** Text passage **
* * * * *

A TBI (traumatic brain injury) can temporarily or permanently impact many different areas of functioning. Depending on the severity of the injury and which regions of the brain are affected, survivors can have very different experiences as they recover.
Damage to the brain’s physical structure can impact an individual’s mobility, sensory perception, and even their ability to regulate their mood and emotions. Unlike degenerative illnesses, a TBI can leave survivors and their loved ones feeling like everything changed in an instant. By understanding the scope of the injury and making necessary accommodations, families can better navigate life after a TBI together.
1. Sensory Challenges
Different regions of the brain specialize in particular functions, from motor skills to taste, texture, sound, and smell. As we take in information from the world around us, we count on our brains to translate neural impulses into experiences.
When one or more of these regions is damaged, an individual can experience noticeable changes in the way they process sensory information. Common symptoms might include:
- Sensitivity to light or sound
- Trouble with balance
- Ringing in the ears
- A persistent bad taste in the mouth
- Increased or decreased sensitivity to smell
- Blurry vision
Living with Sensory Changes
A loved one’s new sensory sensitivities or aversions following a TBI can require families to make some changes for their comfort and safety.

* * * * *

** Dataset section **
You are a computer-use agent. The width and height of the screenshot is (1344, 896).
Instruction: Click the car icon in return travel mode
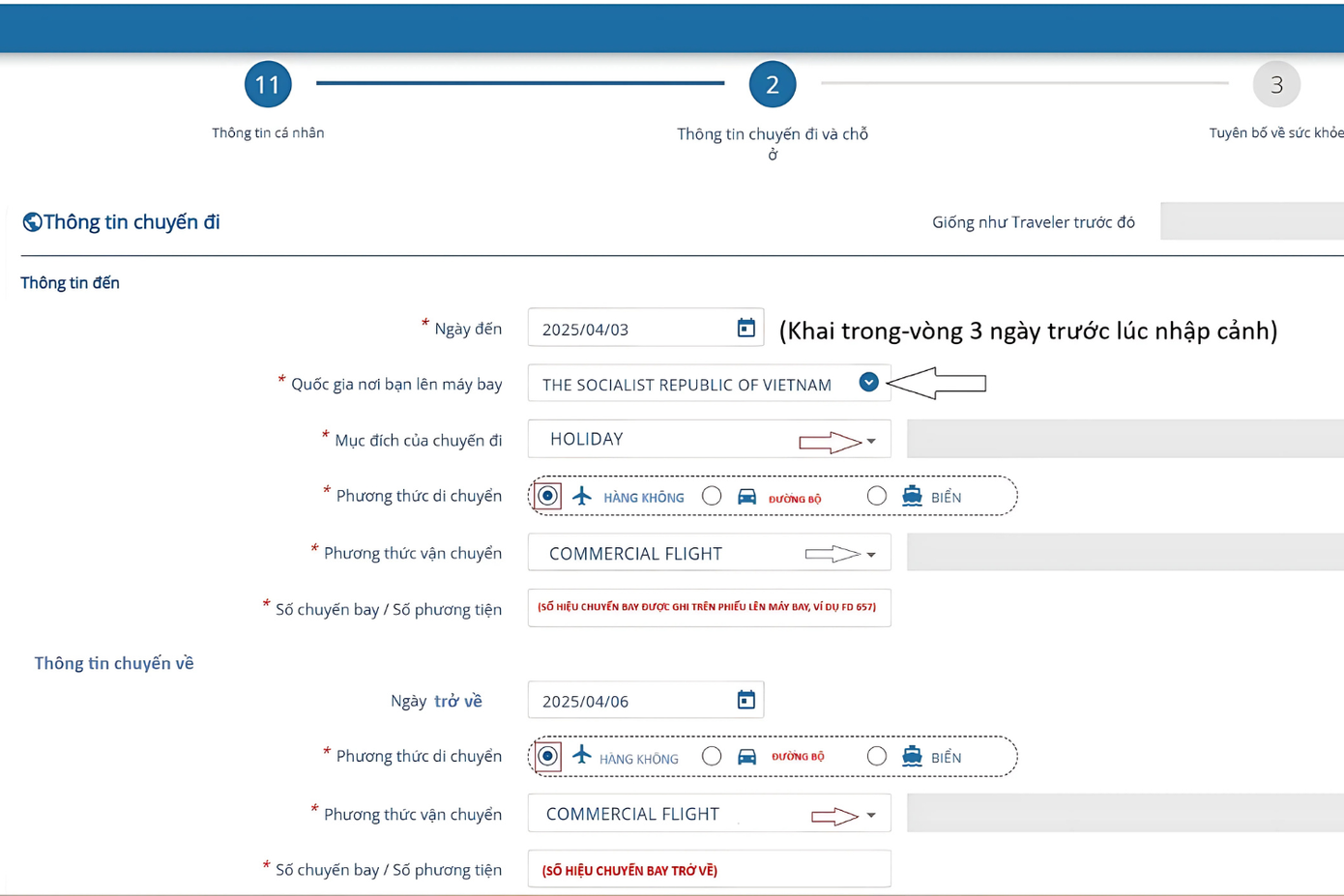746,757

* * * * *

** What you need to do **
• a. List the common sensory symptoms that the traumatic brain injury text names.
• b. Extend the traumatic brain injury text, starting right after its last sentence.

** Answers given **
• a.
- Sensitivity to light or sound
- Trouble with balance
- Ringing in the ears
- A persistent bad taste in the mouth
- Increased or decreased sensitivity to smell
- Blurry vision

• b.
Fortunately, many simple modifications can make your home more sensory-friendly. Whether or not the changes in a TBI survivor’s senses are permanent, removing some of these daily hurdles can make recovery a more positive experience.
2. Difficulties with Social Relationships
TBIs can cause deficits that impact survivors’ ability to connect socially. Coordination problems may make speech physically more difficult, or cognitive changes might make it harder to participate in conversations. Individuals recovering from a traumatic brain injury report difficulties staying engaged during social interactions and remembering what’s been said.
These new communication challenges can be frustrating and isolating for people living with a TBI. These individuals are at risk of withdrawing socially, which is particularly unfortunate because of the role that a strong support network plays in recovery.
Managing Relationships After a TBI
Patience and understanding are key. TBI survivors are typically well aware that their cognition has changed, so pointing out that they are repeating themselves will only cause embarrassment and frustration.
Speak clearly, talk about one topic at a time, and allow extra time to process information and respond. Otherwise, treating your loved one as you normally would can go a long way toward helping restore a sense of normalcy.
3. Emotional Changes
Our mood, emotions, and ability to self-regulate are all controlled by different areas of the brain. Damage to these regions can cause unusual, uncharacteristic, or situationally inappropriate behaviors.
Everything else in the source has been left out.